Which lines below fall between the one containing "2025 (894) (57, 1664)" and the one containing "Theme Settings (98, 2410)"? Repeat them exactly, counting both of those lines, and add nothing else.

(Stored records)
○ ○ ○ ○

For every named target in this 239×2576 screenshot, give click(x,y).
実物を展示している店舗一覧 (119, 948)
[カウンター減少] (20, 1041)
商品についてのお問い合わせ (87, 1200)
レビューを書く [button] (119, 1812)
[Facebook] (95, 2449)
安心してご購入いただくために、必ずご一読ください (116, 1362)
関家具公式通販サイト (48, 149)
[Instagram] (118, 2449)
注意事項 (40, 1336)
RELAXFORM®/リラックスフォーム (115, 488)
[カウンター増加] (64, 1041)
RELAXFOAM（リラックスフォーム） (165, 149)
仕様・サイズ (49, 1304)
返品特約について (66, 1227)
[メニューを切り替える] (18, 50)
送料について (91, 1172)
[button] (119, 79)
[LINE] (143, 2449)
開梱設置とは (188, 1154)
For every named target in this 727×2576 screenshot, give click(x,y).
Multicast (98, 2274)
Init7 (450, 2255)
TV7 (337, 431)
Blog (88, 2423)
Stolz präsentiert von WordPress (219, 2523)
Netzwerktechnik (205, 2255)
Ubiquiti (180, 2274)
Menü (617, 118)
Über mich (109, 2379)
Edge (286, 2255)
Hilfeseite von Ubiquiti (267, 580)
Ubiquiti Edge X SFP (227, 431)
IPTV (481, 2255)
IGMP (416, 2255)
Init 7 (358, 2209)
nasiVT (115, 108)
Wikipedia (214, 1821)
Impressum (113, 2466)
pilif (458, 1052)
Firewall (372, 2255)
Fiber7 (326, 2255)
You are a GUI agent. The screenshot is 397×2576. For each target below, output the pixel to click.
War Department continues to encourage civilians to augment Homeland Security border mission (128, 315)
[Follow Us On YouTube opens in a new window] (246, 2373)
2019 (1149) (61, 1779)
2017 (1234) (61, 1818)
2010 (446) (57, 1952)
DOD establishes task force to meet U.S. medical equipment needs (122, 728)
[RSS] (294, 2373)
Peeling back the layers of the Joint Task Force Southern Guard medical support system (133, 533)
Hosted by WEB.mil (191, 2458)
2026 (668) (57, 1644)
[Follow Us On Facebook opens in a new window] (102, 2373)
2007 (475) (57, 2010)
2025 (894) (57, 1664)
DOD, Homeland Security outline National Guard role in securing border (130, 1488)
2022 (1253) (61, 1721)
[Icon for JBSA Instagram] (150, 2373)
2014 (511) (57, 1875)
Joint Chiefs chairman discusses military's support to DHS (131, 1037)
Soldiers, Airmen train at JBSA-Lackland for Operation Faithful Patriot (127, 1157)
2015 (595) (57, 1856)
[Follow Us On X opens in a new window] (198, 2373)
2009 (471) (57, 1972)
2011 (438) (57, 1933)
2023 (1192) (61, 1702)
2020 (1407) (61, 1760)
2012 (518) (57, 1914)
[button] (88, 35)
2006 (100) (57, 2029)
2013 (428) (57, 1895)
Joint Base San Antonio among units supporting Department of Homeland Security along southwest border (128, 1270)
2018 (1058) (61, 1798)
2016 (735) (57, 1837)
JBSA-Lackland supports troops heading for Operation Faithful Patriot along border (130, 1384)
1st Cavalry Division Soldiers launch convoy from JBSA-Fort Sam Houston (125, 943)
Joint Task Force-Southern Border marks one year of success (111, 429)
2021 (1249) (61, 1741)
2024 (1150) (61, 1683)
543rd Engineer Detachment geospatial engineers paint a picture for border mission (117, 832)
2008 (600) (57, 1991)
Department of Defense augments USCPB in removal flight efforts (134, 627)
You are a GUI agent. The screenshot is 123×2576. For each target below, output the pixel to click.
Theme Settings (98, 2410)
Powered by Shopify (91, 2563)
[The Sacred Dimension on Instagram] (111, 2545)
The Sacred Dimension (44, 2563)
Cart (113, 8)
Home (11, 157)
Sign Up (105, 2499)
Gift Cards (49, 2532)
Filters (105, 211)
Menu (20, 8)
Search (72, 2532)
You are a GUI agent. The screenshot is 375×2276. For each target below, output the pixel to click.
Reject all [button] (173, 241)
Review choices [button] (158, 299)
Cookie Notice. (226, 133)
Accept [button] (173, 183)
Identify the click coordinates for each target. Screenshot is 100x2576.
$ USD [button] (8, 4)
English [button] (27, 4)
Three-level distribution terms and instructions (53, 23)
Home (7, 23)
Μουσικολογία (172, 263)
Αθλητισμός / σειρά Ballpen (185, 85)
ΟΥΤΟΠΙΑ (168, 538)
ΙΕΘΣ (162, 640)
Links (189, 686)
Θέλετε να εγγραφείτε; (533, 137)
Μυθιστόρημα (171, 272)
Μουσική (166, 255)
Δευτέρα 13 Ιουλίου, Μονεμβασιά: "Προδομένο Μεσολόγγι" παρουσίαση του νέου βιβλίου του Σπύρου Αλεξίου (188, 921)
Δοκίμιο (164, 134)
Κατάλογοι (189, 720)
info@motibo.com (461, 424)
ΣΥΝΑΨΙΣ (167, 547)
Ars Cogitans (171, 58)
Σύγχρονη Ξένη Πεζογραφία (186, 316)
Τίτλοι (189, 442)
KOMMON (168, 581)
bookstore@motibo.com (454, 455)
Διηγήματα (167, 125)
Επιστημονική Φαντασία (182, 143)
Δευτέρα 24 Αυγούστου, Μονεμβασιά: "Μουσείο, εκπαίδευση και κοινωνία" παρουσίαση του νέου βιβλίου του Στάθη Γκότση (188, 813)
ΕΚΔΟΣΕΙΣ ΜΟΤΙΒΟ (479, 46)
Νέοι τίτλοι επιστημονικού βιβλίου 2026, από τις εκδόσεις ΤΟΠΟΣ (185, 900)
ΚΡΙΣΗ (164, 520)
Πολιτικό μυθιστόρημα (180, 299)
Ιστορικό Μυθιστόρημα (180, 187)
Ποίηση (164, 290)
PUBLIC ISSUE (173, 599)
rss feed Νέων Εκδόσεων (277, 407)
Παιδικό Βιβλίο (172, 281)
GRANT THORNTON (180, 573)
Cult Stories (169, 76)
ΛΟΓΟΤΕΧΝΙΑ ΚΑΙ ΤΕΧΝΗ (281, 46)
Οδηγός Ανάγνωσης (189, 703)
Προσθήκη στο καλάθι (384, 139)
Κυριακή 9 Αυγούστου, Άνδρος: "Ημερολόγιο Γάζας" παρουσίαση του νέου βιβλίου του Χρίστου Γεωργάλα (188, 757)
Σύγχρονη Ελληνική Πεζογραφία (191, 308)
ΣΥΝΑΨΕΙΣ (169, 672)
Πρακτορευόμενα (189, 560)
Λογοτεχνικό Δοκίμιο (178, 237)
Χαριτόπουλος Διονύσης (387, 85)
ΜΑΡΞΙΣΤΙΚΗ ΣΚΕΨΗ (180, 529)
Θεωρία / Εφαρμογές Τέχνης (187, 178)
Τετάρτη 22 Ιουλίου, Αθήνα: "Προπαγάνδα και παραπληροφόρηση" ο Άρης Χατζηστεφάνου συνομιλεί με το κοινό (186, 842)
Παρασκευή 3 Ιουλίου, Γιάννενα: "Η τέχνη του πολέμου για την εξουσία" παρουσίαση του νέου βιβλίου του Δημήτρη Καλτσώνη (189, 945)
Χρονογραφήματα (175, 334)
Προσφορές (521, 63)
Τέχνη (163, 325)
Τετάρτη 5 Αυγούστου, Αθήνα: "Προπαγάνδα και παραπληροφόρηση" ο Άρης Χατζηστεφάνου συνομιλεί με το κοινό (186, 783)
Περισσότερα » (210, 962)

○ ○ ○ ○

(Output)
2025 (894) (57, 1664)
DOD, Homeland Security outline National Guard role in securing border (130, 1488)
2022 (1253) (61, 1721)
[Icon for JBSA Instagram] (150, 2373)
2014 (511) (57, 1875)
Joint Chiefs chairman discusses military's support to DHS (131, 1037)
Soldiers, Airmen train at JBSA-Lackland for Operation Faithful Patriot (127, 1157)
2015 (595) (57, 1856)
[Follow Us On X opens in a new window] (198, 2373)
2009 (471) (57, 1972)
2011 (438) (57, 1933)
2023 (1192) (61, 1702)
2020 (1407) (61, 1760)
2012 (518) (57, 1914)
[button] (88, 35)
2006 (100) (57, 2029)
2013 (428) (57, 1895)
Joint Base San Antonio among units supporting Department of Homeland Security along southwest border (128, 1270)
2018 (1058) (61, 1798)
2016 (735) (57, 1837)
JBSA-Lackland supports troops heading for Operation Faithful Patriot along border (130, 1384)
1st Cavalry Division Soldiers launch convoy from JBSA-Fort Sam Houston (125, 943)
Joint Task Force-Southern Border marks one year of success (111, 429)
2021 (1249) (61, 1741)
2024 (1150) (61, 1683)
543rd Engineer Detachment geospatial engineers paint a picture for border mission (117, 832)
2008 (600) (57, 1991)
Department of Defense augments USCPB in removal flight efforts (134, 627)
You are a GUI agent. The screenshot is 123×2576. For each target below, output the pixel to click.
Theme Settings (98, 2410)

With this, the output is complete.